RECORDS SUPPLIED:
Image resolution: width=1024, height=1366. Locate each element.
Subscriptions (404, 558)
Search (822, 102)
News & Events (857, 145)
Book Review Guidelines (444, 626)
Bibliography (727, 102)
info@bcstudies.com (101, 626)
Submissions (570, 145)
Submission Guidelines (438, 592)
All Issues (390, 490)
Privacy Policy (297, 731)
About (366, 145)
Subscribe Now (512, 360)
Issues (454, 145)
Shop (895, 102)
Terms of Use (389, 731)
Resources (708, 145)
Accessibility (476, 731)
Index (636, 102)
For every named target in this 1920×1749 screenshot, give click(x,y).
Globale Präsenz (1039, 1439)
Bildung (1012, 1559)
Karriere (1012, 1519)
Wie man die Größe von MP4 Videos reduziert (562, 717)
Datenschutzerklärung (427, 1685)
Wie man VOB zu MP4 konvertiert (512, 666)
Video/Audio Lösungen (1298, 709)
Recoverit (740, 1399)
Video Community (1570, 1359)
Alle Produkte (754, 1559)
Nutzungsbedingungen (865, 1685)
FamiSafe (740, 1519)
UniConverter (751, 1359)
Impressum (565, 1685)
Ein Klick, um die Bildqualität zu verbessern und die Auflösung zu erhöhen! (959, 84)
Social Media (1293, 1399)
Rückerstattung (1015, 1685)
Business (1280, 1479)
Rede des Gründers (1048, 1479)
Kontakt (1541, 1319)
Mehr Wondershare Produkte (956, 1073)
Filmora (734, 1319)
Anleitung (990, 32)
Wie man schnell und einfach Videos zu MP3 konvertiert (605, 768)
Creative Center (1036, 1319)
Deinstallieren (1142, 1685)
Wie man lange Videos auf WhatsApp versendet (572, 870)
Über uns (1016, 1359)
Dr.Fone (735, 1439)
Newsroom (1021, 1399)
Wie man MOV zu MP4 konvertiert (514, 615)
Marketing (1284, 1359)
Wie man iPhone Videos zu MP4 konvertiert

TASK BRIEF:
Once the line with "About (366, 145)" is found in the records above, print exactly that line and every line after it through the line with "Impressum (565, 1685)".

SOLUTION TO THIS PROBLEM:
About (366, 145)
Subscribe Now (512, 360)
Issues (454, 145)
Shop (895, 102)
Terms of Use (389, 731)
Resources (708, 145)
Accessibility (476, 731)
Index (636, 102)
For every named target in this 1920×1749 screenshot, give click(x,y).
Globale Präsenz (1039, 1439)
Bildung (1012, 1559)
Karriere (1012, 1519)
Wie man die Größe von MP4 Videos reduziert (562, 717)
Datenschutzerklärung (427, 1685)
Wie man VOB zu MP4 konvertiert (512, 666)
Video/Audio Lösungen (1298, 709)
Recoverit (740, 1399)
Video Community (1570, 1359)
Alle Produkte (754, 1559)
Nutzungsbedingungen (865, 1685)
FamiSafe (740, 1519)
UniConverter (751, 1359)
Impressum (565, 1685)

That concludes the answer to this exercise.